* _TASK REQUIREMENTS_: The following data has a line with "[Instagram] (317, 2371)" and a line with "Home (93, 109)". Write out exactly those lines and all the lines between them.

Stored data:
#####
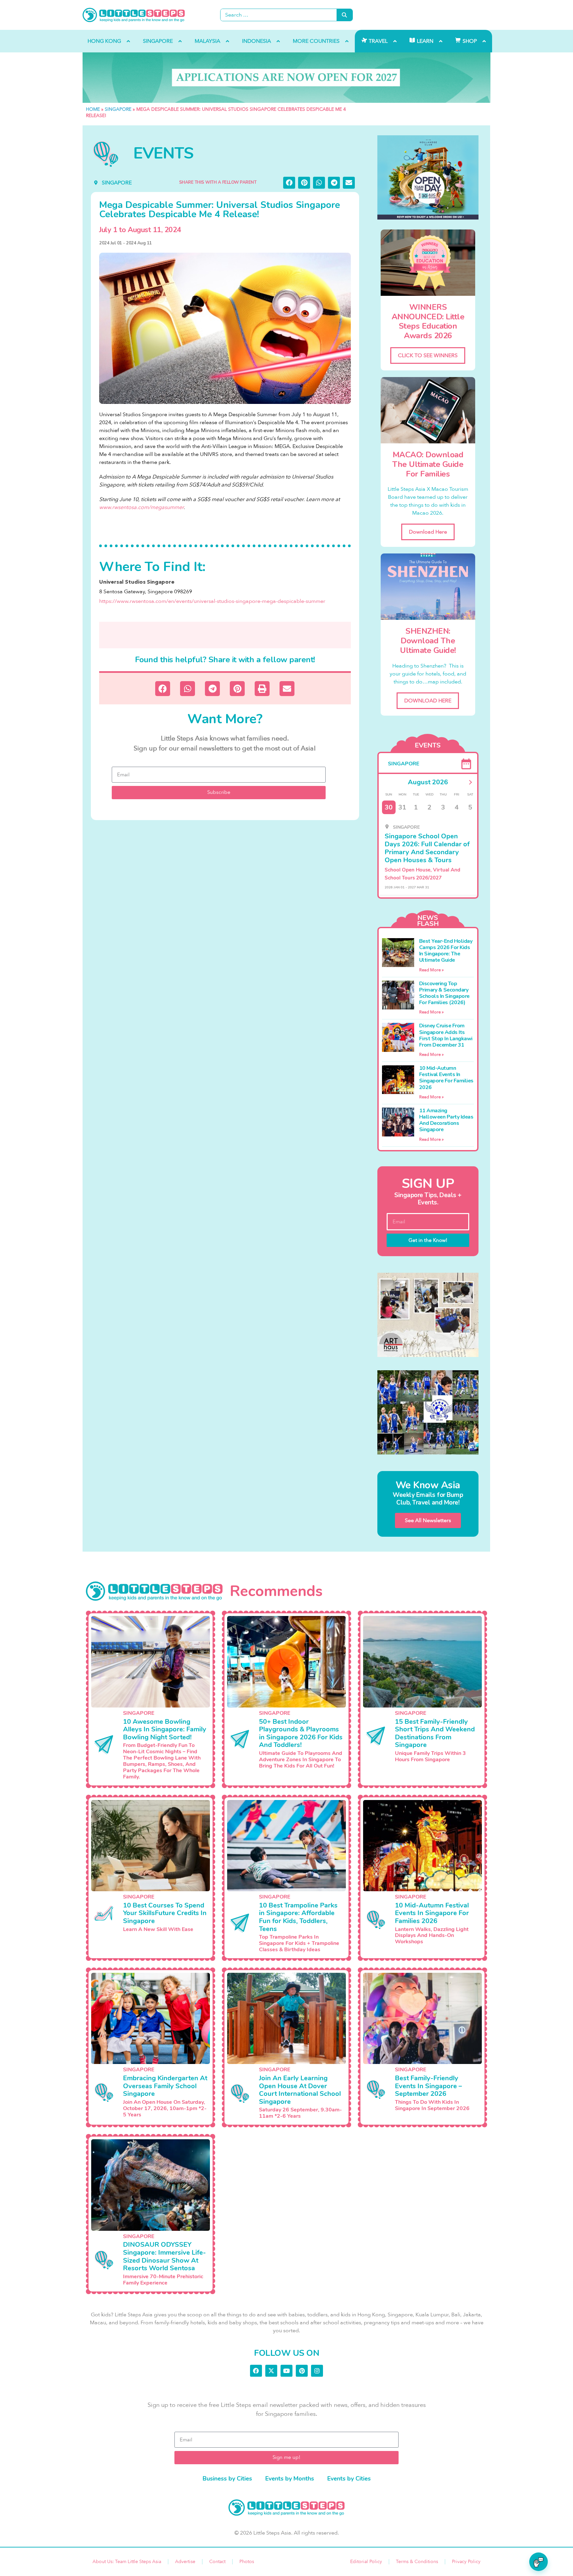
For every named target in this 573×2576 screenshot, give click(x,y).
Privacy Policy (466, 2561)
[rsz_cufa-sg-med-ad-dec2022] (427, 1412)
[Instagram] (317, 2371)
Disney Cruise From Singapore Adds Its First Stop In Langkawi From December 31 (446, 1035)
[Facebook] (256, 2371)
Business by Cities (227, 2478)
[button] (289, 183)
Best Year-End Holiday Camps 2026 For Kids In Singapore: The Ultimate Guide (446, 950)
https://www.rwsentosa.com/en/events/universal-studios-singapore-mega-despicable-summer (212, 601)
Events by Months (289, 2478)
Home (93, 109)
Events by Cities (349, 2478)
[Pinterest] (302, 2371)
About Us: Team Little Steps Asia (127, 2561)
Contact (217, 2561)
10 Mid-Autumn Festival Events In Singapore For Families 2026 (446, 1077)
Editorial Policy (366, 2561)
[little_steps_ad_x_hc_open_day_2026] (427, 177)
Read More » (431, 970)
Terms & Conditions (417, 2561)
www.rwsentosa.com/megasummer (141, 507)
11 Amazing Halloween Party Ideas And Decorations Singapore (446, 1120)
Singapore (118, 109)
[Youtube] (286, 2371)
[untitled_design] (427, 1315)
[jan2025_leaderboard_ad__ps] (286, 77)
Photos (246, 2561)
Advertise (185, 2561)
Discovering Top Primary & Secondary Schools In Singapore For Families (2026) (444, 993)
#####
* _EXERCISE RESULT_:
[Instagram] (317, 2371)
Disney Cruise From Singapore Adds Its First Stop In Langkawi From December 31 (446, 1035)
[Facebook] (256, 2371)
Business by Cities (227, 2478)
[button] (289, 183)
Best Year-End Holiday Camps 2026 For Kids In Singapore: The Ultimate Guide (446, 950)
https://www.rwsentosa.com/en/events/universal-studios-singapore-mega-despicable-summer (212, 601)
Events by Months (289, 2478)
Home (93, 109)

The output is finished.